We can perform single qubit gate decomposition into a number of possible “modes”. Here we decompose the gate U into a ZXZXZ decomposition, which is short hand for \(Z(\theta)X(90)Z(\phi)X(90)Z(\gamma)\). See QubitMode for a complete list of all available single qubit decompositions.

synthesized_gate = tq.math.QubitMode.ZXZXZ.decompose(U)

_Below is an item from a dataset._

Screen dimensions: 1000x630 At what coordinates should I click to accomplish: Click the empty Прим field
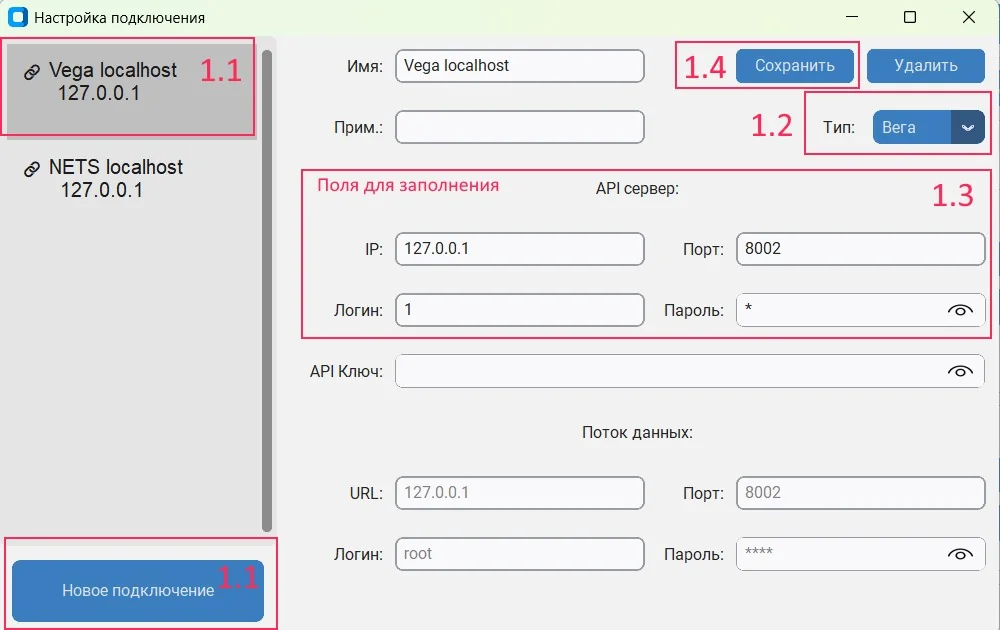point(519,127)
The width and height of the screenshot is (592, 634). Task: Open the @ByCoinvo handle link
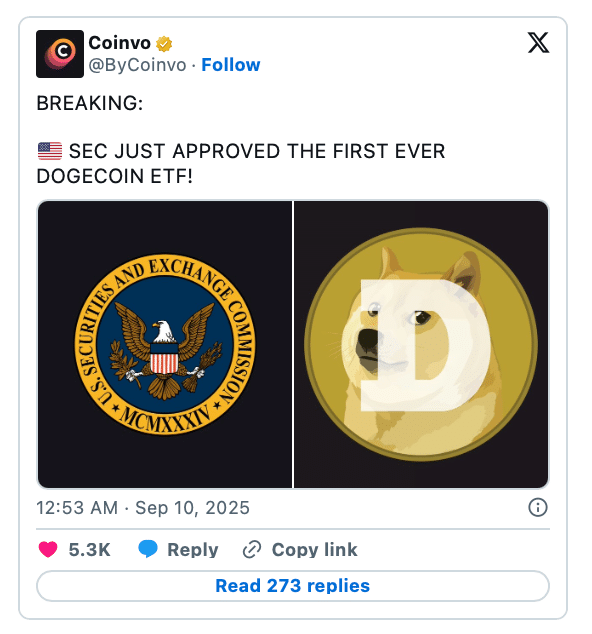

# print the synthesized gate as a list of single-qubit rotations about Z and X
synthesized_gate

[('Z', -226.80129841701333),
 ('X', 90),
 ('Z', 61.45127515034275),
 ('X', 90),
 ('Z', -71.24264414521673)]

Synthesizing Two-Qubit Gates

In the event that we want to express a two-qubit gate in terms of a different two-qubit gate, we can use the compiler to synthesize the desired gate. Here we decompose a random \(SU(4)\) operation so that it can be implemented using iSWAP gates.

# define the gate to be synthesized
gate_to_be_synthesized = tq.Gate.random(4)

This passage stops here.